The Justice Department did not immediately respond to a request for comment. The plaintiffs just won a victory: the Ninth Circuit Court of Appeals ruled the case can indeed move towards a trial, Bloomberg reported. The Government sought mandamus relief in the Ninth Circuit, "anticipating burdensome discovery", and a stay of this litigation.

Today the U.S. Court of Appeals for the Ninth Circuit issued its opinion in In re United States of America. (One of the judges presiding at the hearing, Alex Kozinski, has since retired amid allegations of harassment; he was replaced randomly by Judge Michelle T. Friedland).

Juliana v. U.S. was originally filed in 2015, in the U.S. District Court in OR against the U.S.A., President Barack Obama, and a litany of named federal agencies. "If appellate review could be invoked whenever a district court denied a motion to dismiss, we would be quickly overwhelmed with such requests, and the resolution of cases would be unnecessarily delayed".
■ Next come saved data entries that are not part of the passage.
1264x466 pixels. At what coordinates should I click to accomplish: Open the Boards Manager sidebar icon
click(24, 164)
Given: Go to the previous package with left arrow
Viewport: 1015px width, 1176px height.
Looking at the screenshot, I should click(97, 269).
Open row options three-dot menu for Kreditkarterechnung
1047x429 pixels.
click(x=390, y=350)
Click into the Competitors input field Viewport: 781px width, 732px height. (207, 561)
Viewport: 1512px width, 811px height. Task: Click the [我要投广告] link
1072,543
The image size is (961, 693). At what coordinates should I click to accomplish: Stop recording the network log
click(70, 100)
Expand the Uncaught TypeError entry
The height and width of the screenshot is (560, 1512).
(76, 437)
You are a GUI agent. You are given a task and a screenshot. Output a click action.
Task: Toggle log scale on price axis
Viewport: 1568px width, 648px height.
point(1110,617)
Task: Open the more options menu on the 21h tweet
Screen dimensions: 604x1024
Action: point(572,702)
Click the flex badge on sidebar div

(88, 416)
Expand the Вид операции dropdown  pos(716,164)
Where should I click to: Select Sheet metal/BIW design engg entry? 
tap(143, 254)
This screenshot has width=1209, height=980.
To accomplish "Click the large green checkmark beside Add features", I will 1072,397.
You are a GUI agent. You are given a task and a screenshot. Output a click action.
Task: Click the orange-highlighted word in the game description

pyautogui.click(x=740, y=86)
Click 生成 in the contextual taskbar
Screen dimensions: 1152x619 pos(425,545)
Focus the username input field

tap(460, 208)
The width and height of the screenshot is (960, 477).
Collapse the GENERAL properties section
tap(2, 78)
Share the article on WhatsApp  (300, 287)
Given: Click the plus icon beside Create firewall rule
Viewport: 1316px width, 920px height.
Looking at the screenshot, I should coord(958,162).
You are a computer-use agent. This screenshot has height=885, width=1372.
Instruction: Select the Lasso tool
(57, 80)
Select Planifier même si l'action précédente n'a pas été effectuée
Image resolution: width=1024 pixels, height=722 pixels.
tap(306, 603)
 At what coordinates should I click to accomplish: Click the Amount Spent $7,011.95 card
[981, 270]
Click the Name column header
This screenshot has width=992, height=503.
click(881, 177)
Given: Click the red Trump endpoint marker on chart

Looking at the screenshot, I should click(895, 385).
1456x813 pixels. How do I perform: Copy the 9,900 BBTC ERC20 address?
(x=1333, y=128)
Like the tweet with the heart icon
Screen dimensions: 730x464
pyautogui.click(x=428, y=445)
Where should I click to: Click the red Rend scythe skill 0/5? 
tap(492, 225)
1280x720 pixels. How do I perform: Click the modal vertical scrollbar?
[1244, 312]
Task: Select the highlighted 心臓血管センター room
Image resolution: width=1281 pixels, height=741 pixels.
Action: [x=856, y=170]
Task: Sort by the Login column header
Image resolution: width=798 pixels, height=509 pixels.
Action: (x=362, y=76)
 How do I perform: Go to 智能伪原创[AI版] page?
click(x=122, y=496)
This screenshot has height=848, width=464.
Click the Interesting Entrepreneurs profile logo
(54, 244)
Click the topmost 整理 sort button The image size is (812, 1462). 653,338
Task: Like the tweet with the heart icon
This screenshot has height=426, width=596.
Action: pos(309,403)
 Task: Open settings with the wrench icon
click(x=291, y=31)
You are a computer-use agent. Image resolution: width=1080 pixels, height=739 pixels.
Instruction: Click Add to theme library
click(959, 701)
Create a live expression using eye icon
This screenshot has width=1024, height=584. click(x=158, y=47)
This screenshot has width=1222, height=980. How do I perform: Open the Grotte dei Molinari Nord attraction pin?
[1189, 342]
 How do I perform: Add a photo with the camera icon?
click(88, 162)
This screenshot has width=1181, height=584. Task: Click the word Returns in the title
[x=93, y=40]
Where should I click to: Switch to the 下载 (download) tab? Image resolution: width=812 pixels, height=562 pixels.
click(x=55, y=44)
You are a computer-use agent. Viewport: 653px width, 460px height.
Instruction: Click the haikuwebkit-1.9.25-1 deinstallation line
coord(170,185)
Julia Olson, who represented the plaintiffs and is executive director of Our Children's Trust, which advocates for improving the climate, in an interview welcomed the decision. The lower-court case is Juliana v. U.S.A., 15-cv-01517, U.S. District Court, District of Oregon (Eugene).

Julia Olson, an attorney for the plaintiffs, said in a statement that the group will seek a trial date for later this year, "where we will put the federal government's risky energy system and climate policies on trial".